Disney Stock is Soaring: Has it Turned the Corner?

The last few years have been challenging for Walt Disney Company (NYSE:DIS), marred by problems with its streaming business, high expenses, political entanglements, and proxy battles, to name a few of the issues. However, the company’s stock price soared on Thursday after it released strong first-quarter earnings results, and an optimistic CEO Bob Iger said the media and entertainment giant has “turned the corner.”

Disney bested revenue and earnings projections, announced some new initiatives, and offered some robust guidance that sent its share price up 11% on Thursday to over $110 per share.

Disney to launch new streaming sports venture

For its first fiscal quarter, Disney’s revenue was about flat year over year at $23.5 billion, but its operating income surged 27% to $3.9 billion, while its earnings per share (EPS) jumped 49% to $1.04. This was primarily due to a cost-cutting initiative that resulted in $500 million in expense reductions in the quarter.

“Our strong performance this past quarter demonstrates we have turned the corner and entered a new era for our company, focused on fortifying ESPN for the future, building streaming into a profitable growth business, reinvigorating our film studios, and turbocharging growth in our parks and experiences,” Iger said in the earnings release.


The primary revenue generator for Disney in the quarter was its Experiences business, which includes its theme parks. That segment’s revenue increased 7% year over year to $9.1 billion. The Sports segment, which includes ESPN, notched a 4% revenue increase in the quarter to $4.8 billion, while Entertainment, which encompasses movies, streaming and television, was down 7% to $10 billion.

The streaming business has been a major drag on Disney’s earnings, and while it operated at a loss again this past quarter, those losses were less steep. Overall, the direct-to-consumer streaming properties like Hulu and Disney+ recorded a $216 million loss, down from a $1.1 billion loss in the same quarter a year ago. While the number of paid subscribers for Disney+ shrank 1% to 111.3 million, the average monthly revenue per subscriber went up 2% due to subscription price increases. The number of Hulu subscribers increased 2%, while its average monthly revenue per subscriber went up 4%.

The other big news from Disney is the announcement of a joint venture between ESPN, Fox and Warner Bros. Discovery (NASDAQ:WBD) to create a direct-to-consumer streaming sports platform that contains sports content from across the three companies.

It will be a paid service, although the monthly fees were not divulged. Each company would own a third of the joint venture, and it would operate under its own brand and management team. It is targeted for a fall debut.

“The launch of this new streaming sports service is a significant moment for Disney and ESPN, a major win for sports fans, and an important step forward for the media business,” Iger said. “This means the full suite of ESPN channels will be available to consumers alongside the sports programming of other industry leaders as part of a differentiated sports-centric service.”

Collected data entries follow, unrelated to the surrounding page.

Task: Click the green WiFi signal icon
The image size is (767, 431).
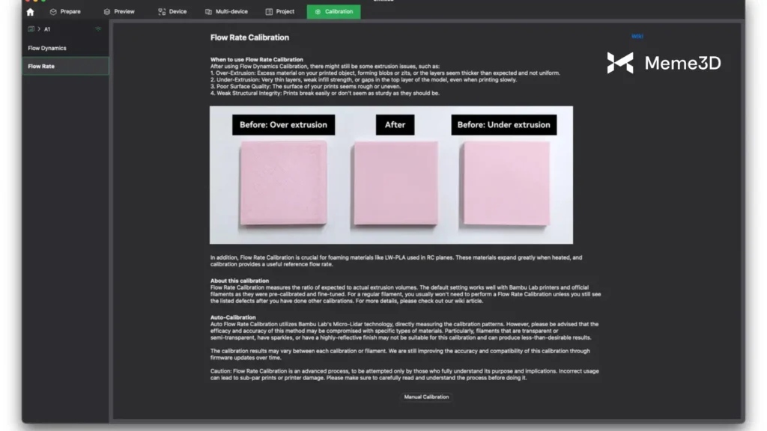Action: click(98, 29)
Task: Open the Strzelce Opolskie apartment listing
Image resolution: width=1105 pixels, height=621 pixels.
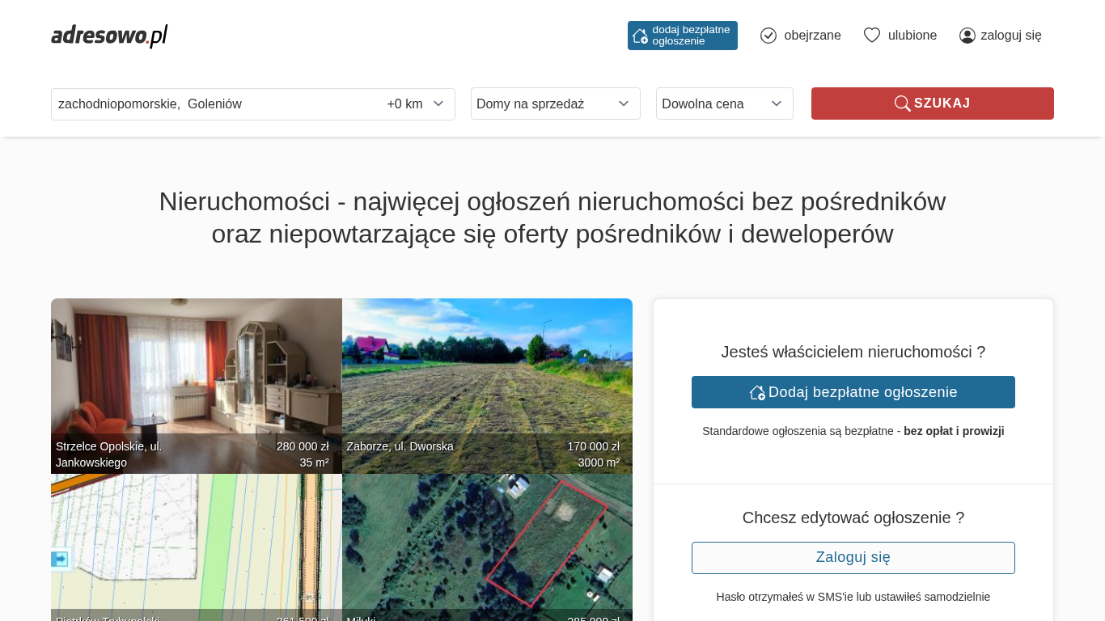Action: 196,380
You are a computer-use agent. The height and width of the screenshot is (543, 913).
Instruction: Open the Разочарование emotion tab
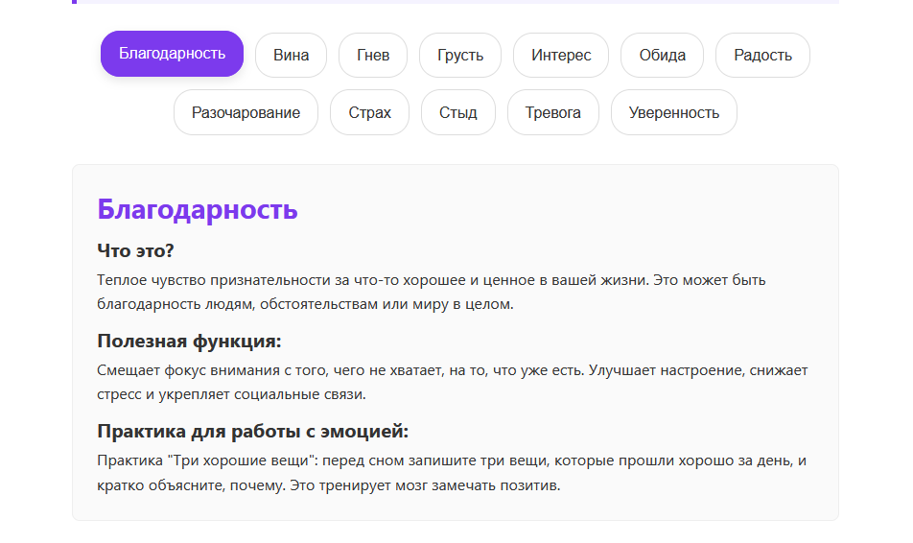pos(246,112)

In addition, Disney formed a partnership with Epic Games and bought a $1.5 billion stake in the company to create a new gaming and entertainment universe tied in with Epic Games’ popular Fortnite video game.

Streaming to become profitable?

As Iger indicated in the earnings release, the quarter represented a turning point for the company, and that description may be based on its outlook for fiscal 2024.

On the expense reduction front, the company said it is on pace to meet or exceed its $7.5 billion annualized savings target by the end of fiscal 2024. It also expects earnings per share to reach about $4.60 by the end of the fiscal year, a 20% increase over 2023.

Further, Disney’s free cash flow is targeted to hit roughly $8 billion by the end of fiscal 2024; that’s up from $4.9 billion at the end of the last fiscal year.

It is also notable that Disney projects its struggling streaming business to be profitable by the end of the fiscal year.

Disney’s price-to-earnings (P/E) ratio is high right now at 60, but its forward P/E is a more reasonable 21. There is a lot to like about where Disney seems to be headed, but investors may want to be cautious for now to look for continued execution by management.